Saturday, April 11, 2009

Wealth Evaporation

This year the Obama administration is planning some of the most dramatic changes ever implemented in the way that wall street does business. In a recent interview on meet the press Tim Geithner, the Treasury Secretary, divulged that plans are under way to regulate the way Hedge funds can operate within the stock market. Their goal is to move away from the boom and bust era we are seeing in today's economy. How will this be accomplished? by reinstalling the uptick rule and other mechanisms that regulate trades made by highly influential individuals that manage these funds globally. I also believe that they will limit the trades this administration has coined as bad bets, where a fund will actually bet huge amounts of cash on the decline or rise of stocks, institutions, commodities and other investment vehicles. Since the definition of a hedge fund is a highly speculative, loosely regulated, investment tool, this type of change will greatly diminish the ability to secure the large amounts of liquidity made in recent years.
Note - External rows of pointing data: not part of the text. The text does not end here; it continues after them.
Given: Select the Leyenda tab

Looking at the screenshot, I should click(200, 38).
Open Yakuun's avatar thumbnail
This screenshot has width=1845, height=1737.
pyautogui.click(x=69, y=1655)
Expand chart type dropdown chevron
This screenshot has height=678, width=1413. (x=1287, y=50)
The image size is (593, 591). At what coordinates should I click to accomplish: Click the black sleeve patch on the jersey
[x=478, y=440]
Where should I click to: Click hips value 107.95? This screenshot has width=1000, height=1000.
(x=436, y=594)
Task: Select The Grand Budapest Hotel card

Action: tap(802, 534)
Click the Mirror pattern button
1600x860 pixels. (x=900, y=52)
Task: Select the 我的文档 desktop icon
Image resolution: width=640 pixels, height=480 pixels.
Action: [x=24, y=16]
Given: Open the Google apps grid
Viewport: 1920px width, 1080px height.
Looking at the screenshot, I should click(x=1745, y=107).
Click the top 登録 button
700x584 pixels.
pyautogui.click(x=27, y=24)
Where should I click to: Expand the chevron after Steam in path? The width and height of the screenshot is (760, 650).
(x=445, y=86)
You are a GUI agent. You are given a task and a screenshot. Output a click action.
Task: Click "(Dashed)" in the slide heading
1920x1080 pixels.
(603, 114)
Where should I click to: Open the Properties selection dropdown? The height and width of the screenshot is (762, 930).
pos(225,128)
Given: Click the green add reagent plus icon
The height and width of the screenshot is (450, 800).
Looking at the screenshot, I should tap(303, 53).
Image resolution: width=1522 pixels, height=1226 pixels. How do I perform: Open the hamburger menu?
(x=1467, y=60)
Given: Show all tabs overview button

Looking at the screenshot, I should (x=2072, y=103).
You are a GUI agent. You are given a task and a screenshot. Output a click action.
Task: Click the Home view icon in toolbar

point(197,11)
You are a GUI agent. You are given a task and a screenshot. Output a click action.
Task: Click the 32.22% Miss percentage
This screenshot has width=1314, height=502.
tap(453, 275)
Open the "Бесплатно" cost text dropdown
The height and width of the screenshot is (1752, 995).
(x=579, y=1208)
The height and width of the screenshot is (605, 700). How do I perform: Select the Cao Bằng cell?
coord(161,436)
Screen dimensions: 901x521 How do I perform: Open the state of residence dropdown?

Some of these financial geniuses have made as much as two billion dollars a year themselves, with George Soros making over one billion in 2008 in a nightmare market scenario. The flip side is that everyone from the average worker investing their hard earned retirement money, to the marginally wealthy American with less than one hundred million dollars will be making a fraction of the potential yields that they saw in the markets past. This will stagnate Americas ability to achieve accelerated wealth models that put us in a class by our self. We will not only suffer the wealth evaporation to date in the form of stock losses, but the wealth evaporation in limited future, stock gains.